A Secretaria de Estado da Saúde (Sesa) viabilizou o encaminhamento da primeira paciente paranaense a receber um coração artificial pelo Sistema Único de Saúde (SUS).
Andressa Fátima Reinaldi Banach, de 38 anos, moradora de São José dos Pinhais, na Região Metropolitana de Curitiba, foi submetida à cirurgia de implante do dispositivo de assistência ventricular HeartMate 3 no dia 12 de maio, no Hospital Sírio-Libanês, em São Paulo, e recebeu alta do Hospital do Rocio no dia 29 de maio.
Andressa sofria de insuficiência cardíaca grave com dilatação progressiva do ventrículo esquerdo, que havia perdido a capacidade de bombear sangue.
A paciente possuía contraindicação para o transplante cardíaco tradicional em razão do alto grau de sensibilização prévia, ocorrido durante gestações anteriores, e incompatibilidade com 99% de potenciais doadores.

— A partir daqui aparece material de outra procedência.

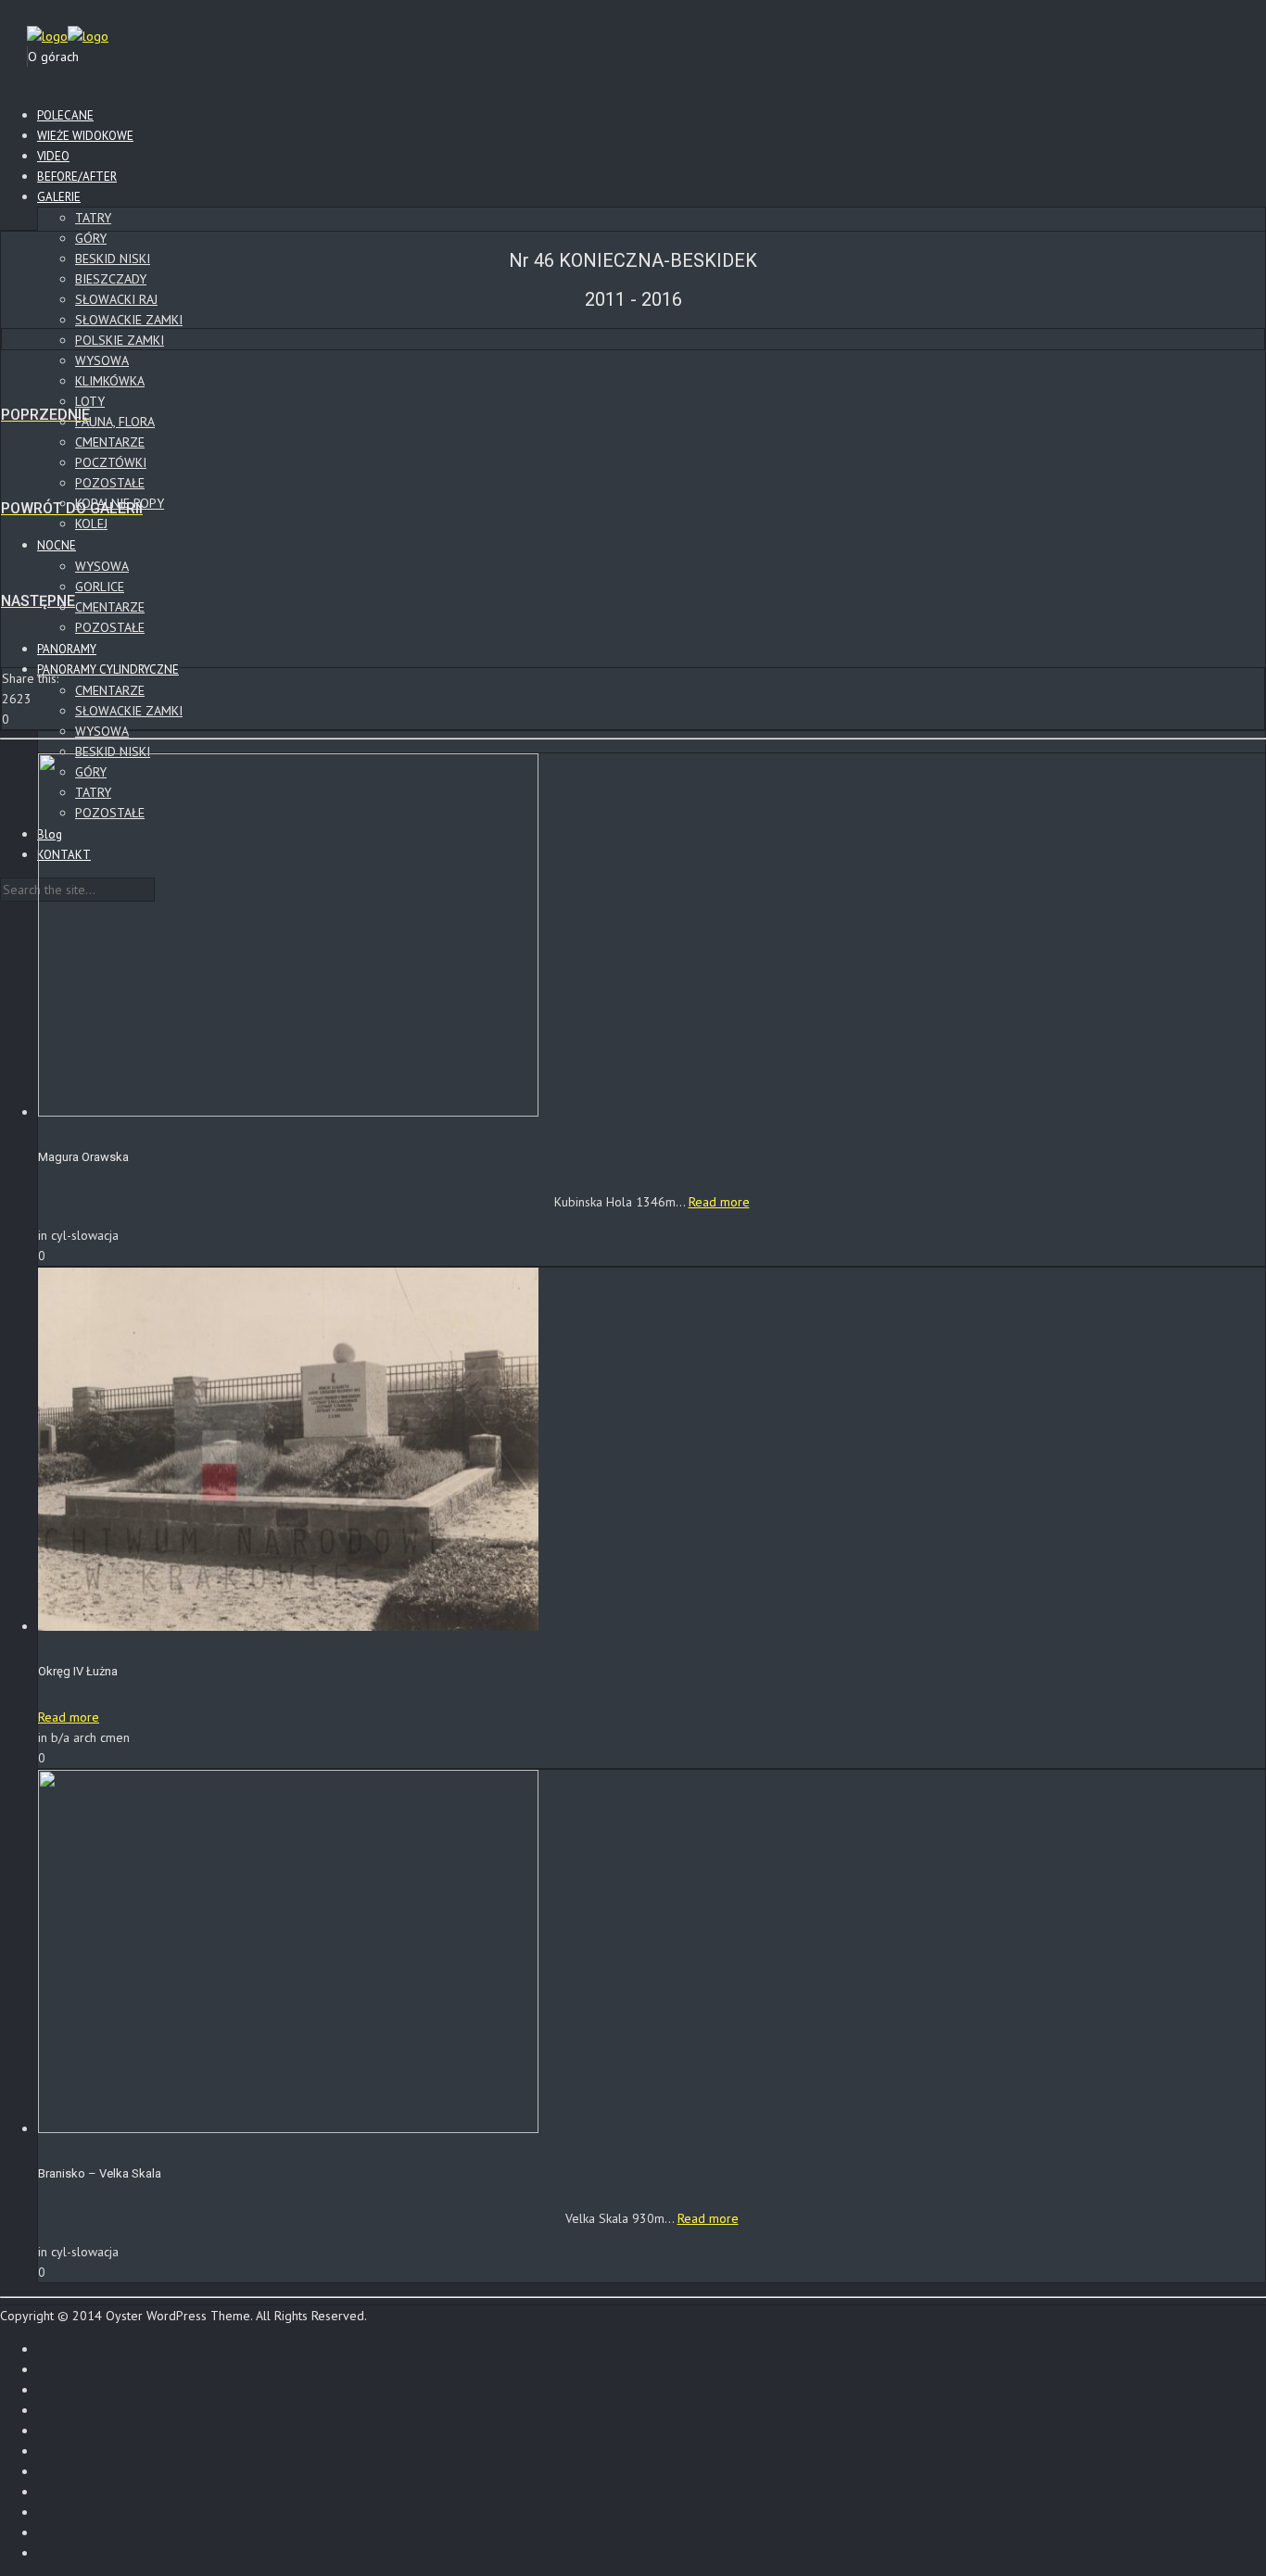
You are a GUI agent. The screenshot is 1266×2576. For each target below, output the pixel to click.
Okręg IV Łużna (78, 1671)
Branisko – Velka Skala (99, 2173)
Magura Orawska (83, 1157)
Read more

O implante do coração artificial representava a única alternativa terapêutica viável para a vida dela.
O secretário de Estado da Saúde, César Neves, classificou o caso como um marco para a saúde pública paranaense.
Segundo ele, a Sesa atuou de forma direta na articulação entre os hospitais de referência no Paraná e o centro especializado em São Paulo para garantir que a paciente tivesse acesso ao procedimento, além de garantir toda a logística de Tratamento Fora de Domicílio (TFD) e o transporte em UTI aérea.
"A cirurgia foi um completo êxito e ela continuará o acompanhamento por tempo indeterminado. É uma articulação feita pela Sesa para um tratamento de ponta e totalmente pelo SUS. O nosso estado, que já é reconhecido pela referência nacional em doação e transplante de órgãos, também tem capacidade e capilaridade para promover tratamentos de alta complexidade pelo sistema público de saúde.Nenhum paranaense vai ficar sem alternativa", afirmou Neves.
No Brasil, a insuficiência cardíaca afeta cerca de 2 milhões de pessoas, com 240 mil novos casos registrados a cada ano. A doença é a principal causa de internações cardiovasculares no sistema público. São quase 2 milhões de hospitalizações registradas entre 2015 e 2024, segundo dados dos Arquivos Brasileiros de Cardiologia, revista científica de referência da área.